In My Heart

By Fidelius Charm

Summary: It was unlike anything I had ever seen before; it was so beautiful and so heartbreaking. I read the names, each one, until I got to a name I could never move on from: Fredrick Weasely.


It was June 14th, 2006. I ask myself, had so much time passed by? Had it truly been six years since the end of the war? Had it been that long? I always said I'd give anything to have peace, to not have to worry about Death Eaters or Voldemort, but back then I had no idea what I was going to have to give. I had no idea I would have to give my heart.

I looked at the monstrous mountain of names that spanned 25 feet across and 7 feet high, one after the other I read the names I knew. Hannah Abbot. Katie Bell. Sirius Black. Albus Dumbledore. Angelina Johnson. Neville Longbottom. Luna Lovegood. Dean Thomas. Just to name a few. Then I got towards the end, and I began recognizing a family name, a family name I knew all too well. Weasely. My heart ached. There are too many names, too many. Especially too many Weasely's. I see Arthur, and Bill along with Charlie and George, and Ginny, and Molly, and Percy, and Ron. And I know his name is there too, right in front of me but I refuse to acknowledge it, I refuse. I will not look at it, I will never look at it.

But I know in my heart it is there, and I find my eyes glaring at a name chiseled into the stone:

Fredrick Weasely

We had been in love, and I still love him now. He was my pillar of hope. He represented everything I could have never found on my own in the middle of a war: happiness, joy, laughter, love. He would always tell me everything would alright; that when everything was over we could be together, get married, have a family, and live in peace. And I foolishly believe him. I believed we would both make it out. That together nothing could stand in our way.

But I was wrong, he was wrong, we were both so terribly wrong. We had forgotten that death does not show mercy towards those who are in love. It is a blind monster that destroys all, with no exception.

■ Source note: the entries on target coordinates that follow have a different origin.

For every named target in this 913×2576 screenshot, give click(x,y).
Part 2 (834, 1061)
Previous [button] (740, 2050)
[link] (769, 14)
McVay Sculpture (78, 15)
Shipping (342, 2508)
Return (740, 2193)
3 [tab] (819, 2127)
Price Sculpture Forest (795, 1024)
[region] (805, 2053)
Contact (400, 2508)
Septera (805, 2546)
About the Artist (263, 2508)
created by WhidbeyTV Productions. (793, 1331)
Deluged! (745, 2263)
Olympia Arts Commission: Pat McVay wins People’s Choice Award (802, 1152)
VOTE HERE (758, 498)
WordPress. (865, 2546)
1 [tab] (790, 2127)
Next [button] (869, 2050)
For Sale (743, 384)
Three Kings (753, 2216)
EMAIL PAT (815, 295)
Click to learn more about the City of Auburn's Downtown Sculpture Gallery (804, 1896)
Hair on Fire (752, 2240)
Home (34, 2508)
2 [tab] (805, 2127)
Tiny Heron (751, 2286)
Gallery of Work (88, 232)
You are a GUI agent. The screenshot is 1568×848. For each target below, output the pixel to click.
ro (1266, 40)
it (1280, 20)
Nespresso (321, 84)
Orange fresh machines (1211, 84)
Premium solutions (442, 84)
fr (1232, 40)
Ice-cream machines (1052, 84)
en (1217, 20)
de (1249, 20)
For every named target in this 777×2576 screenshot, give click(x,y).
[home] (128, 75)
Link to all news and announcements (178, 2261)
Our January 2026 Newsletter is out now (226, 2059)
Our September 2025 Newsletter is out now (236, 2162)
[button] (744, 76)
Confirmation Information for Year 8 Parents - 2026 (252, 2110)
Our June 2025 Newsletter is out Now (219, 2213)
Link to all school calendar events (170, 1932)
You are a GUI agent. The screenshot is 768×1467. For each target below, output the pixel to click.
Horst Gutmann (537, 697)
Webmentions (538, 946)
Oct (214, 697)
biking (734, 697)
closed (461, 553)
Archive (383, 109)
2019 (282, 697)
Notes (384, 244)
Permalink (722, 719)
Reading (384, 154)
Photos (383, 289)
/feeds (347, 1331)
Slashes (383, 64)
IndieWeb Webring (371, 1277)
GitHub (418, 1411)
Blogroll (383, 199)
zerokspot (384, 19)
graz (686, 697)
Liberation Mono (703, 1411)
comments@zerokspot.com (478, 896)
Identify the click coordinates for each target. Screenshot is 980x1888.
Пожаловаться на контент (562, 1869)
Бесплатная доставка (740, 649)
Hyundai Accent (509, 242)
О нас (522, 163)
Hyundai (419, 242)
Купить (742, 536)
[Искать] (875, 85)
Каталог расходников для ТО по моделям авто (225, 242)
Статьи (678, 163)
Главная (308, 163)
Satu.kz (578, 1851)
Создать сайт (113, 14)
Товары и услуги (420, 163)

I traced the letters of his name with my finger, I closed my eyes and I pictured him standing in the doorway of the Burrow carrying a package of newly shipped Canary Creams a huge smile plastered across his face. Then my mind finds me picturing him at the beach, our favorite place to be, standing where the shore meets the water. He is looking towards the horizon and then he looks at me. A curious look in his eyes, he asks me, 'What is the matter 'Mione?' But I do not answer him, for my mind returns to reality.

I take out a peace of parchment and a muggle pencil and press it up against the marble. I swiftly begin to move the pencil across the parchment and as I do an imprint of his name appears. I place the paper in my shirt pocket, the pocket that is over my heart. For in my heart I will always carry him, I will keep him alive with my thoughts, I will remember him with love and passion, I will always picture him at the beach, smiling and living. I will carry him forever, because I love him.


Exegi monumentum aere perennius.

I have erected a monument more lasting than bronze.